[msmom] RE: SCOM 2012 issues - not sure what is going on

Nelson, Geoffrey D Mon, 13 May 2013 14:50:29 -0700

Kevin,

On the SQL server - is there multiple instances, or dedicated?
Single SQL instance dedicated to SCOM 2012.
Physical or virtual?
Physical
How much memory and CPU resources are available to the OS?
32 GB RAM, 2 CPUs (Intel E5-2620)
Have you inspected Disk I/O on the SQL server?  This is the most common cause 
of serious performance backlogs and issues.
I have looked at disk I/O on the SQL server, and it does not seem to be an 
issue when I have looked right after the SCOM server is started up (but I have 
not been able to look at the exact time the 2115s are logged.)  I realized the 
SCOM Agent is not installed on the SQL server so I have installed it to try to 
capture some performance data - but I don't know when that will start to get 
collected, because the State when looking at it in the Windows Computers view 
is the open green circle icon - "Not monitored" - this is also something I 
noticed last week; four new servers I installed the SCOM agent were still in 
the not monitored state two hours after I installed the Agent on them because 
of whatever is going on...


Does the management server have enough memory?
The management server also has 32 GB RAM, of which only 9 GB is in use.

Performance requirements for SCOM 2012 in your sized environment should be very 
similar to SCOM 2007 R2.... Since you are seeing 2115's for BOTH databases - 
I'd suspect significant SQL performance issues, either not anywhere near enough 
memory, or most likely a disk I/O capability issue.

What is the disk subsystem for the SQL database?  What is the avg disk sec/read 
and avg disk sec/write during the time that 2115's begin?

□ □ □ □ □

> **YOUR GOAL**
Return, word for word, the portion of the SCOM 2012 thread that opens with the words containing "32 GB RAM, 2" and closes with "is going on...". The data after the thread is separate material.

> **ROWS**

□ □ □ □ □

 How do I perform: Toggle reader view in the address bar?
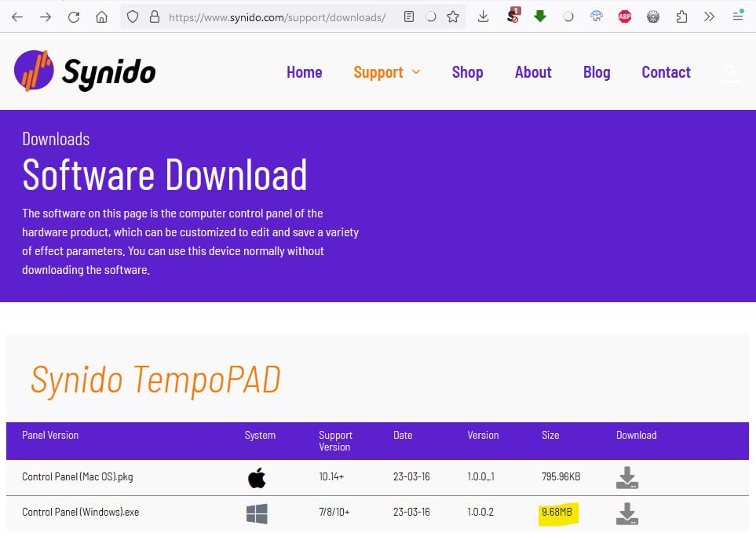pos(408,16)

□ □ □ □ □

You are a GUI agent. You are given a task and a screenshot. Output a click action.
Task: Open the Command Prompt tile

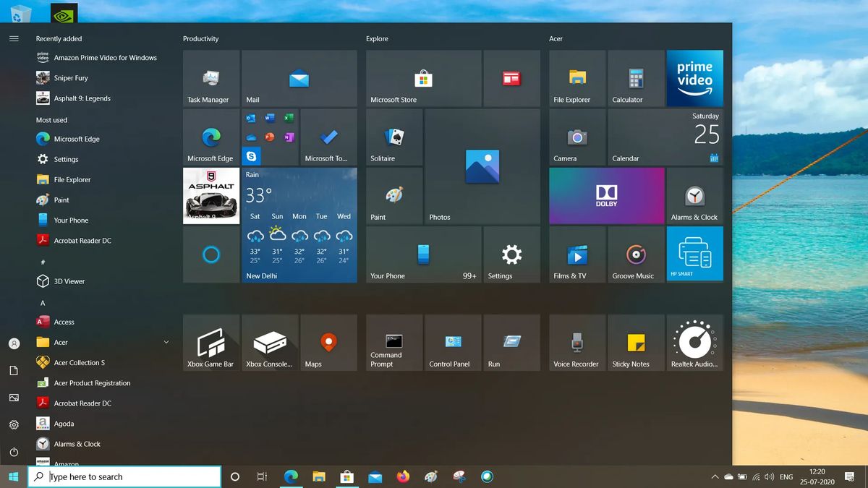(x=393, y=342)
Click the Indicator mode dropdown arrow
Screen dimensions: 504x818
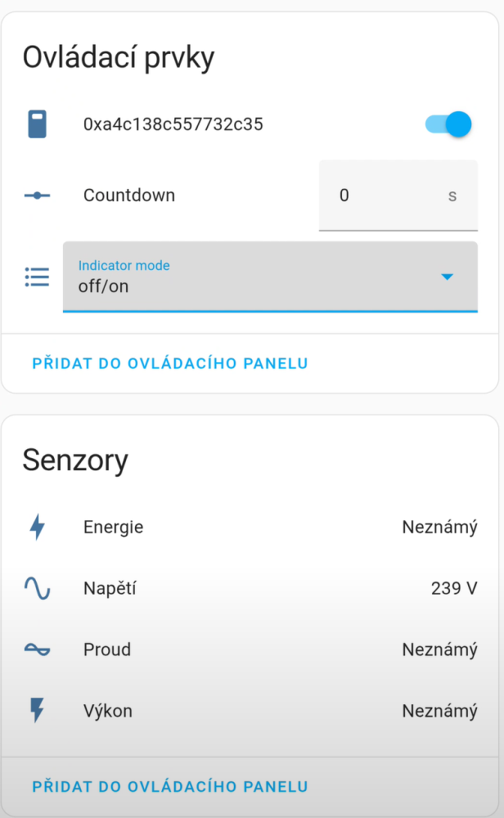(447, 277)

□ □ □ □ □

> **ANSWER TO THIS PROBLEM**
32 GB RAM, 2 CPUs (Intel E5-2620)
Have you inspected Disk I/O on the SQL server?  This is the most common cause 
of serious performance backlogs and issues.
I have looked at disk I/O on the SQL server, and it does not seem to be an 
issue when I have looked right after the SCOM server is started up (but I have 
not been able to look at the exact time the 2115s are logged.)  I realized the 
SCOM Agent is not installed on the SQL server so I have installed it to try to 
capture some performance data - but I don't know when that will start to get 
collected, because the State when looking at it in the Windows Computers view 
is the open green circle icon - "Not monitored" - this is also something I 
noticed last week; four new servers I installed the SCOM agent were still in 
the not monitored state two hours after I installed the Agent on them because 
of whatever is going on...